Complete one scorecard per session — for the team as a whole, not for individuals. The goal is collective feedback, not a performance review. The debrief is the 15 minutes that make the whole session worth doing; protect it.

The rubric runs 1–3. 2 is solid — adequate for a real engagement. Aim to understand what the difference between 2 and 3 looks like for this team in this session, and name it specifically.

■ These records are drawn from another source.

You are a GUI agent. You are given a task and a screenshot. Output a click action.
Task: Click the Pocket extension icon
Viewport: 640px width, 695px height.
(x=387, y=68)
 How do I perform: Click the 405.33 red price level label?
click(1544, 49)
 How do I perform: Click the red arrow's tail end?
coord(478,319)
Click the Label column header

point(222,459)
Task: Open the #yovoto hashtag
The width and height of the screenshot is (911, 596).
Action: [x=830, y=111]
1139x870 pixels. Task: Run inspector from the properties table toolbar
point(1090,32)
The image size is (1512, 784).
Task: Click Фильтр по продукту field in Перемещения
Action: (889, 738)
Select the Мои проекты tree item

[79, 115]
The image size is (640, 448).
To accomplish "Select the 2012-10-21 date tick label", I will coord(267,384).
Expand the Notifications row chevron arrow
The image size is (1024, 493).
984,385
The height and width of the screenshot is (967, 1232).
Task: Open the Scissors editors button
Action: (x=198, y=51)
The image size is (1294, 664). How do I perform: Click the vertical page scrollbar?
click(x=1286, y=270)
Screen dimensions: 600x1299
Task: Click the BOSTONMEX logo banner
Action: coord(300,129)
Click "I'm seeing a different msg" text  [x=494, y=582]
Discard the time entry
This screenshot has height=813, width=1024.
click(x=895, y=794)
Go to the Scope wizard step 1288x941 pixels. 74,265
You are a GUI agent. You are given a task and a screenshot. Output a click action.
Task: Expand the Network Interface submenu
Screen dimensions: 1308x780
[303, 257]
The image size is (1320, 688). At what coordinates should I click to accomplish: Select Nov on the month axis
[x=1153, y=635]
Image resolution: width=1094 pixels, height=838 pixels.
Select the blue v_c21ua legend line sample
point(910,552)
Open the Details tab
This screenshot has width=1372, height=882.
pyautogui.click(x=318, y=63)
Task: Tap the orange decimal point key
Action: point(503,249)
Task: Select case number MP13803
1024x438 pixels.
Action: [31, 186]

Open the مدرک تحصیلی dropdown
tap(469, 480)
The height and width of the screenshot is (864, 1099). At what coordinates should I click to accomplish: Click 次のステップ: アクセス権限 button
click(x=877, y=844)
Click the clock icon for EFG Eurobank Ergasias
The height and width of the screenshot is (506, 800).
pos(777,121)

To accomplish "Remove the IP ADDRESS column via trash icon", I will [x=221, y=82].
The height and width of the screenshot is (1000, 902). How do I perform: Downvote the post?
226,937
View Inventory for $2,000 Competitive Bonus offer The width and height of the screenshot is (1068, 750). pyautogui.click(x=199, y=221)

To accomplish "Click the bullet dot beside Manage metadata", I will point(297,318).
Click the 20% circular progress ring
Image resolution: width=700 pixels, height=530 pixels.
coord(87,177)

Session Debrief — Team Scorecard

1 = Needs significant work  |  2 = Solid — adequate in a real engagement  |  3 = Strong — would stand out positively

Dimension What to look for Score Notes
Problem Structure Did the team frame the right question? Was the analysis organized around a clear structure — issue tree, hypothesis, or equivalent? Did findings trace back to the structure?
1
2
3
 
Quality of Insight Did the team reach non-obvious conclusions, or did they largely restate the situation? Would this recommendation change how the Client thinks or acts?
1
2
3
 
Communication Was the recommendation crisp, structured, and delivered with appropriate confidence? Did it lead with the answer? Was the logic clear without being over-explained?
1
2
3
 
Client Orientation Did the team listen and respond to the Client, or did they present without connecting to what was actually asked? Did the recommendation address the Client's real question?
1
2
3
 
Teaming Did the team work together effectively? Was there a Skeptic voice? Did the Lead Consultant integrate the team's work rather than replace it? Did anyone go silent?
1
2
3
 

“Would I hire this team?”

The question is: would you put this team in front of your actual client? Go around the room — everyone answers, including the Client and any observers.

 
 
One thing the team should do differently next session
 
One thing the team did particularly well
 

Running the debrief well

  • Start with the Client's response before the team self-assesses. The Client's view anchors the conversation in what mattered for the actual problem.
  • Push for specificity. "That was pretty good" is not useful. "The hypothesis was sharp but the recommendation tried to cover too many options at once" is.
  • Name the "Would I hire?" round explicitly at the start of the session — not as a surprise at the end. People engage more honestly when they know it's coming.
  • Model candor. If the facilitator hedges, the room will hedge. See the Facilitator's Guide for more on this.